Here’s what complexity isn’t.

It’s not a list of traits. “Here’s my character = job + hobbies + height/weight/eyes/hair + family + place of birth + romantic relationships + …”

Details don’t make a character complex. Neither does the presence of a single all-powerful motive or all-consuming characteristic. “Ruthlessness” maybe, or “lust for power.”

No – that character would be 100% predictable and 100% dull.

Here’s a picture of character complexity for you:

Yin Yang symbol

That’s the yin-yang symbol. Yin and yang are opposite forces, like light and shade, or male and female, coming together. I’m not going to get more into the religious meaning than that – but I am going to borrow this thing to remind me about character.

A complex character is a balance of opposite characteristics or identities. My all-time favorite example is (don’t laugh)… Buffy Summers, the Vampire Slayer.

Joss Whedon
Joss Whedon dreamed up the character – a school girl (that’s one characteristic) who slays vampires (that’s the other). Now stop and think about it.

That’s the character. Nothing else. But that idea drove a movie, then seven seasons of a television show, followed by an eighth “season” in comic book form… and writers aren’t finished with her yet.

Buffy will sweat over her history homework… then drop her pencil and battle a nest of vampires. She’ll save the world from a soul-eating demon, then she’ll worry about senior prom. These reversals always come as a surprise – the audience never gets used to them.

It sounds ridiculous… and it is. Buffy’s yin-yang drives, essentially, all the humor of the TV show (and if you haven’t seen it… it’s funny).

Buffy, The Long Way Home

But a character’s yin-yang complexity isn’t just for laughs and witty reversals. Fans of Buffy know how tortured she is – you see, she wants to be a school girl, she yearns for a normal life, she hates the crypts and the undead gore… but she also knows she’s chosen to be an epic warrior, blessed with strength and speed and the power to save people’s lives.

Spider-Man 2
It’s the same inner conflict Peter Parker struggles with in Spider-Man 2 – hero vs. normal guy.

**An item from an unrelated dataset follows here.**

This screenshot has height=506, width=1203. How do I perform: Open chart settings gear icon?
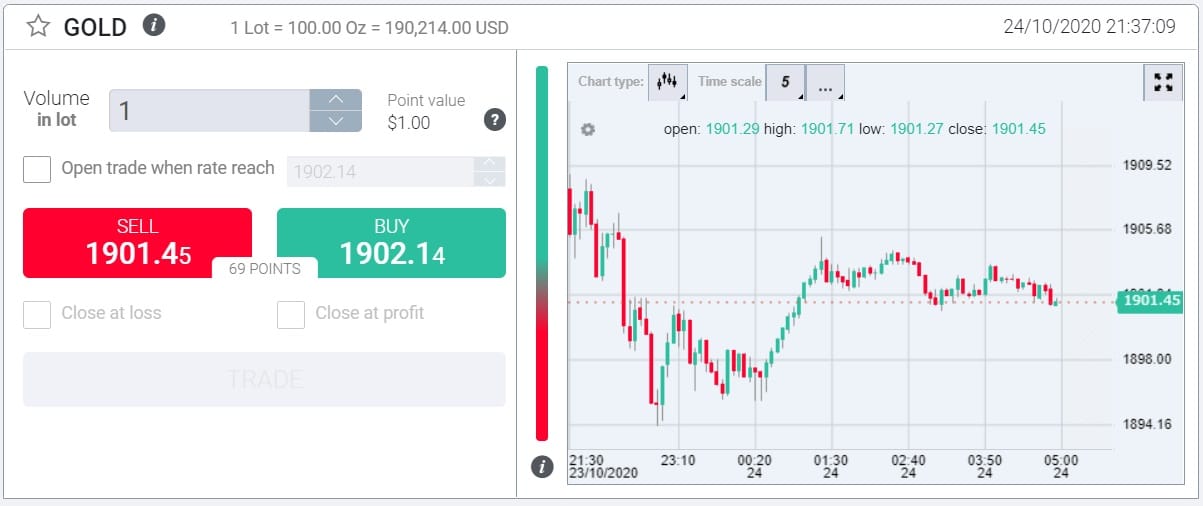[588, 130]
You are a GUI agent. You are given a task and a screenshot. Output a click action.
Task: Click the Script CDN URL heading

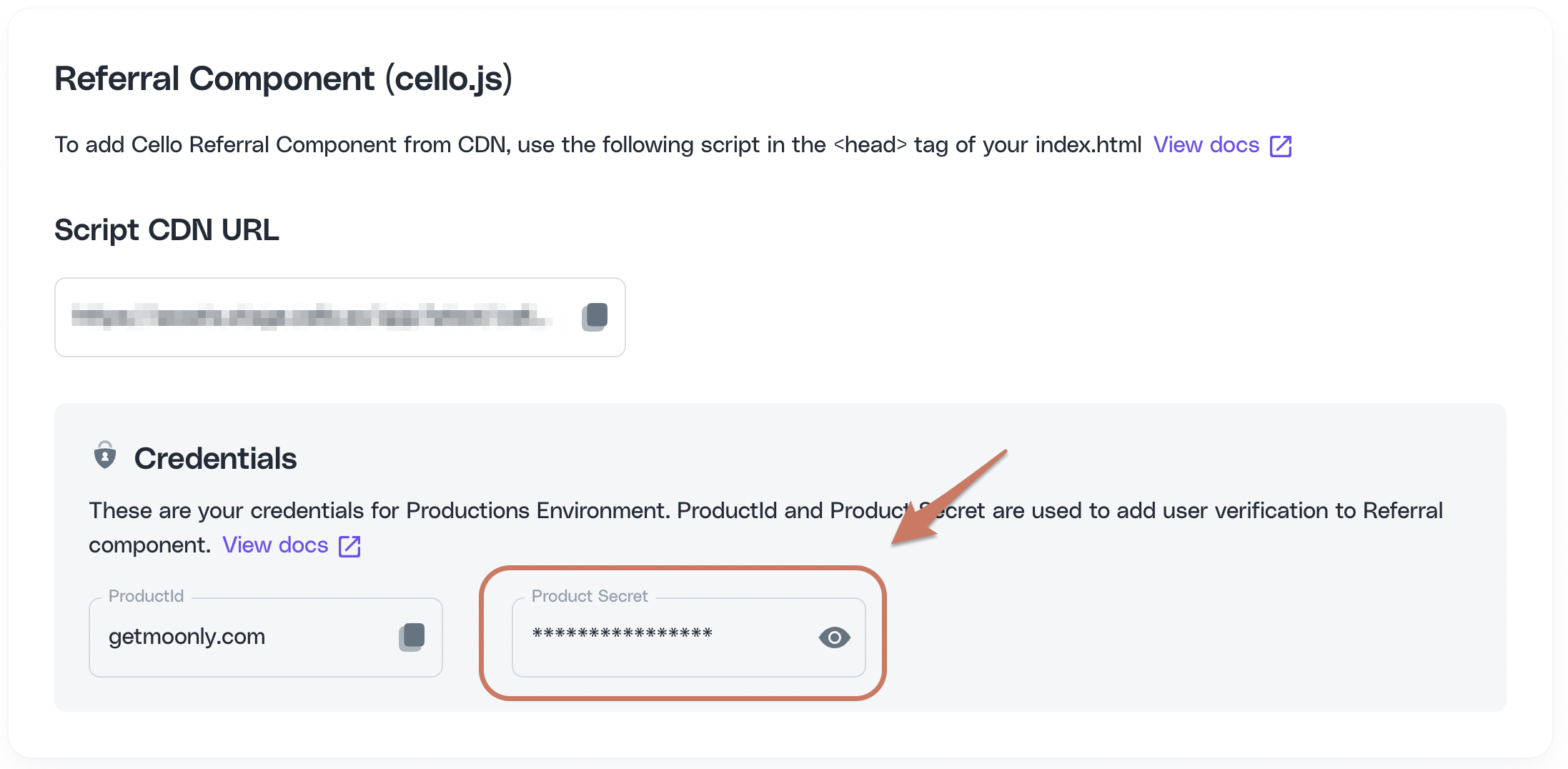point(167,230)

After humor and surprising reversals, this intense agony of inner conflict is the other gift of a yin-yang nature.

These sorts of characters are fascinating to us.

Darth Vader is a black-suited, faceless villain (worth hating, but not thinking about) until he reveals that he’s Luke’s father… and gains complexity (heartless villain vs. compassionate father). And that inner conflict needs a whole third movie (Return of the Jedi) to play itself out.

And Luke (farm boy vs. Jedi)? And Harry Potter (orphan vs. wizard)?

Shakespeare, Chicago
Let’s stop screwing around: Shakespeare’s character MacBeth’s yin-yang is pure ambition vs. guilt – that drives the whole Scottish play.

This last example comes from Robert McKee in Story. “MacBeth is a brilliantly realized character,” McKee says, “because of the contradiction between his ambition on one hand and his guilt on the other. From this profound inner contradiction springs his passion, his complexity, his poetry.”

McKee’s word for the complexity of a character is “dimension,” as in “three-dimensional character.” He says it right out: “Dimension means contradiction.”

I’m going to cite one more example from McKee to wrap up this post.

Mckee_Story

“Consider Hamlet, the most complex character ever written… He seems spiritual until he’s blasphemous. To Ophelia he’s first loving and tender, then callous, even sadistic. He’s courageous, then cowardly. At times he’s cool and cautious, then impulsive and rash, as he stabs someone behind a curtain without knowing who’s there. Hamlet is ruthless and compassionate, proud and self-pitying, witty and sad, weary and dynamic, lucid and confused, sane and mad. His is an innocent worldliness, a worldly innocence, a living contradiction of almost any human qualities we could imagine.”